ABOUT ME
I am a historian, museum researcher, and, currently, a lecturer at Stanford University. Since 2019, I’ve taught liberal education courses through Stanford Introductory Studies on a wide variety of topics including citizenship, design thinking, education, creative writing, extinction, the long history of war, and more. I’ve also taught a specialty seminar called “Animal Archives: History Beyond the Human” through the History Department. I have years of experience collaborating on pedagogy with fellow instructors in universities as well as in museums.
I earned a PhD from MIT's interdisciplinary History, Anthropology, and Science, Technology, and Society program in 2019. Prior to my work at MIT, I earned a BA in Classics at Brown University and an MA in History and Public History at the University of New Orleans. Not that long ago, Curbed described me as a "die-hard fan" of SUE the T. rex.

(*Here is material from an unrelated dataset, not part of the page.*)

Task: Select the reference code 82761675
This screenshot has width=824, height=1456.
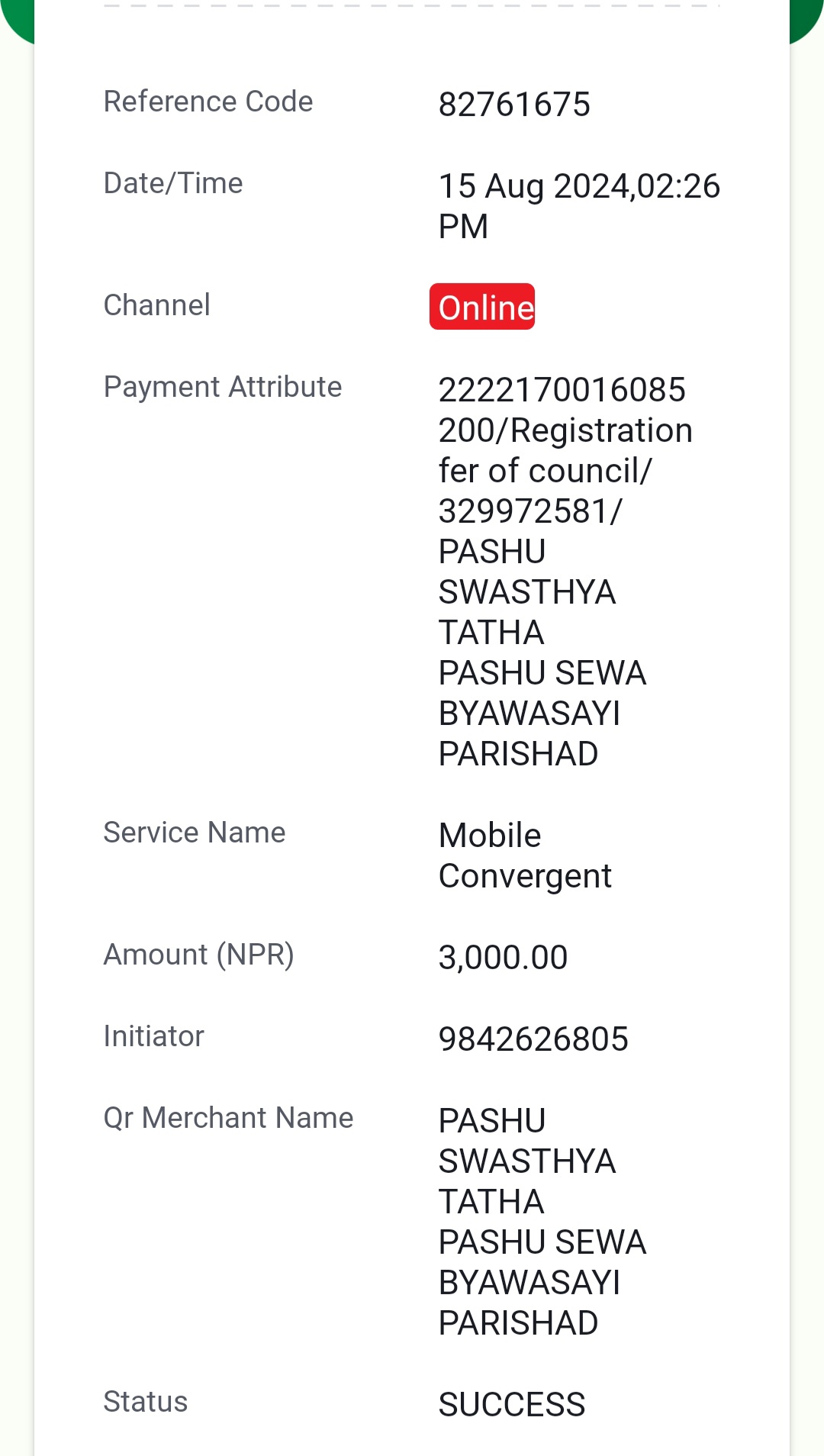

I’ve spent the last decade hunting dinosaurs and other extinct animals in the archives. My writing focuses on museums, extinct creatures, and the politics of display:
In “Out of Time at the La Brea Tar Pits: People and Other Animals in a Time Capsule of Ice Age Los Angeles,” I ask what it means that visitors to the public park encounter extinct animal models exclusively, when extant animals are represented in the pits’ fossil record too.

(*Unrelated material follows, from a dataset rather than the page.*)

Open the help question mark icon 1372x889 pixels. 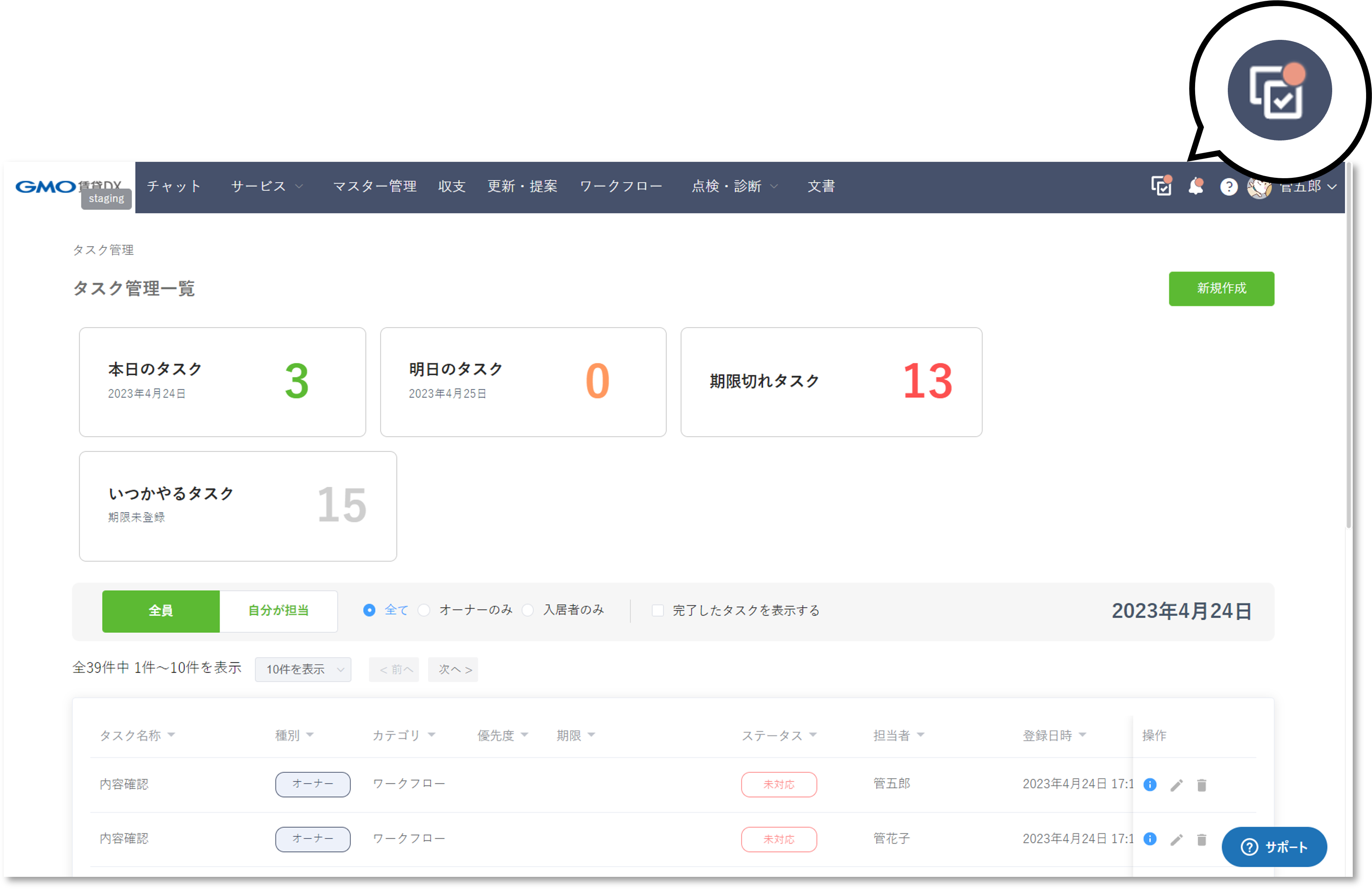[1229, 187]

In “Pleistocene Park, and Other Designs on Deep Time in the Interwar United States,” I compare various historical schemes to approximate prehistoric environments and show how these anachronistic spectacles serve the status quo.
In “A Discourse with Deep Time,” I show how the Victorian-Era Crystal Palace Dinosaurs, still on display in London, were part of a scientific and cultural conversation that transformed pre-human history into national patrimony.